* **Exercise requirements**: Beginning at the line that contains "This screenshot has width=1367, height=409.", repeat every line of the listing exactly through the final one.

..........

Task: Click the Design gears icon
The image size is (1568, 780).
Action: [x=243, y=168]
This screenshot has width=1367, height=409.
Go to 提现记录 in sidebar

..........

* **Written solution**:
This screenshot has width=1367, height=409.
Go to 提现记录 in sidebar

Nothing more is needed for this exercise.